İş için arşivler büyütüldü, yüzlerce fotoğraf görüntülendi. Bugün, ahşap banklar, oymalı aynalar, Rus dilinin eski, reform öncesi versiyonundaki yazıtlar içeren temiz odalar muhteşem bir atmosfer yaratıyor. 09:00-16:30 saatleri arasında turistlere açıktır. Pazartesi ve Salı izin günleridir.
Yasnaya Polyana
Bildiğiniz gibi Yasnaya Polyana, Leo Tolstoy'un yaşadığı mülkün aynısı. Bu kişiyi tanıtmaya ya da bu yerle olan çok özel ilişkisinden bahsetmeye gerek yok. Bu gerçekler yaygın olarak bilinmektedir. Bu geniş müze kompleksi, her biri tarihi görünümünde korunmuş birkaç binadan oluşmaktadır. Bu, yaşları nedeniyle dokunması yasak olan eski kitapları içeren Tolstoy ev müzesinin kendisi ve eklektizm ruhuyla inşa edilmiş kompleksin en eski bileşeni olan Volkonsky evi ve Kuzminsky kanadı.

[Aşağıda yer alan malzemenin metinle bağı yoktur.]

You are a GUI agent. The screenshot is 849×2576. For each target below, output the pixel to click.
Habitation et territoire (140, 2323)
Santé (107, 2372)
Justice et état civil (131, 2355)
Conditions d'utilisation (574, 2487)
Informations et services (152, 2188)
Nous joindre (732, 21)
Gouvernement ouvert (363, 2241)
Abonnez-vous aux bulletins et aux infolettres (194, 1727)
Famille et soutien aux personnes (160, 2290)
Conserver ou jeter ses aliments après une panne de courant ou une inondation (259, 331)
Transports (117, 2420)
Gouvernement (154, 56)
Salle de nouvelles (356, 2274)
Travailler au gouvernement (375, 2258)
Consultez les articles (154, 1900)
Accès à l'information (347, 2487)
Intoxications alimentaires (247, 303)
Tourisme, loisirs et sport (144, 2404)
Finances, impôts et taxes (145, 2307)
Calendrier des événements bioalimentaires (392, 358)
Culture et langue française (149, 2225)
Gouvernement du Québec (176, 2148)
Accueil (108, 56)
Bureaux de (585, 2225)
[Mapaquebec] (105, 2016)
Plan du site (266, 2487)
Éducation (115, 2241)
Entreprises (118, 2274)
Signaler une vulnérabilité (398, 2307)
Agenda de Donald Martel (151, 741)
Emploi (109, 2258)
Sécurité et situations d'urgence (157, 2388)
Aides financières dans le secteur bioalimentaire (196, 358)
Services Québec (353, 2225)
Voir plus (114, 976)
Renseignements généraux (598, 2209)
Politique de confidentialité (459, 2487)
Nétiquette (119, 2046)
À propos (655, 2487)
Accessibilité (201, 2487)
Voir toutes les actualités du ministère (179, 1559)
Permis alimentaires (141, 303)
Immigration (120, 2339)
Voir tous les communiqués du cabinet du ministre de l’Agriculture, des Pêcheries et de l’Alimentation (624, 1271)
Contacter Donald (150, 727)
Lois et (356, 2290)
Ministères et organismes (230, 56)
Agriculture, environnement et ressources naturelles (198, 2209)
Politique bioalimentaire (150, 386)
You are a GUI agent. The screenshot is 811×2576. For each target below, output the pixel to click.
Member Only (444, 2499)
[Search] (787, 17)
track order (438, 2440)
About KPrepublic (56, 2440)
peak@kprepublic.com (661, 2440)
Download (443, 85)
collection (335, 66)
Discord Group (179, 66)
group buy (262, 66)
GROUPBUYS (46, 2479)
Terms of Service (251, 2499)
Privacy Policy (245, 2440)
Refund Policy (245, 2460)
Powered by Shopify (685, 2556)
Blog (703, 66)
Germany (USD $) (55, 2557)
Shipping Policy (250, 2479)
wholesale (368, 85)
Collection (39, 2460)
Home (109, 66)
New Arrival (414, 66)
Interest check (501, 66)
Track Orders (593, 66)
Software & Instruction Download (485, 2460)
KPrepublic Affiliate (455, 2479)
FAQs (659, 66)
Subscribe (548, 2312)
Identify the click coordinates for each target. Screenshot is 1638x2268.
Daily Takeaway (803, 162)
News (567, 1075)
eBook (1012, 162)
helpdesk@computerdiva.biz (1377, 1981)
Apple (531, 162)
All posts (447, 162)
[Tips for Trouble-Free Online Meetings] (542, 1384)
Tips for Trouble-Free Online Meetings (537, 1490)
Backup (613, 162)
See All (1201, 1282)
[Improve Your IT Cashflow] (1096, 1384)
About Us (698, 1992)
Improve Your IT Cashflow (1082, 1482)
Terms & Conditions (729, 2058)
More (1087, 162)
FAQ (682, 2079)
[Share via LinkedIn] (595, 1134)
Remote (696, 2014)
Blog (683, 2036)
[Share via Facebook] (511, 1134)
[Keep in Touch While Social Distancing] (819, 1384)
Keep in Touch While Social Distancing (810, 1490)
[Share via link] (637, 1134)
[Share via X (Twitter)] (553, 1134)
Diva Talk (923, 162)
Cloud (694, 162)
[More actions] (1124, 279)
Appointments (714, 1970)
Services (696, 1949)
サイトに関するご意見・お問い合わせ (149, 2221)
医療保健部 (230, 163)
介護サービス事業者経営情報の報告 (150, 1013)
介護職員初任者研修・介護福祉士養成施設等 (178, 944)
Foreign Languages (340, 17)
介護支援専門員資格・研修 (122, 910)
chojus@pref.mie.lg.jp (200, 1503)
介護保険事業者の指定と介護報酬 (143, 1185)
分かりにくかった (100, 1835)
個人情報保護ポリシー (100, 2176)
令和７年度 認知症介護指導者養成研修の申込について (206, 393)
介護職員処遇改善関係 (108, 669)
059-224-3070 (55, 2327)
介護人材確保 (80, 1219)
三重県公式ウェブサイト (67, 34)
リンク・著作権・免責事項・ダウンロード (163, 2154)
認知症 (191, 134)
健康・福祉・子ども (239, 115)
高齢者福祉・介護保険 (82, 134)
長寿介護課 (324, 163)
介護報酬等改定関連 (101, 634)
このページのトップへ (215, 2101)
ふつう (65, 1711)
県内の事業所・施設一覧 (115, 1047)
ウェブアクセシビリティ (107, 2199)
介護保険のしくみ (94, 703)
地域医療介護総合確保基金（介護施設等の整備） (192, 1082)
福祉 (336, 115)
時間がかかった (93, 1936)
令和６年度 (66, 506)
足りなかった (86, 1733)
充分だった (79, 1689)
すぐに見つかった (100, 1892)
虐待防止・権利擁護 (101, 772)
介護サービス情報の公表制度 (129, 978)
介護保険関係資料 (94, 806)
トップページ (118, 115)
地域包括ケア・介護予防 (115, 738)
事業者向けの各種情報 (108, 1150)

Huş ağacı sokağı, pitoresk göletler ve hatta Tolstoy'un dinlenmeyi sevdiği bir dükkan - tüm bunlar bir bilet ödeyerek görülebilir.Ne yazık ki müzeye girme hakkını kendisi vermiyor. Ziyareti gezi programı ile birlikte satın alınır. Anıt binaları Pazartesi hariç tüm günler 10:00 - 15:30 saatleri arasında açıktır.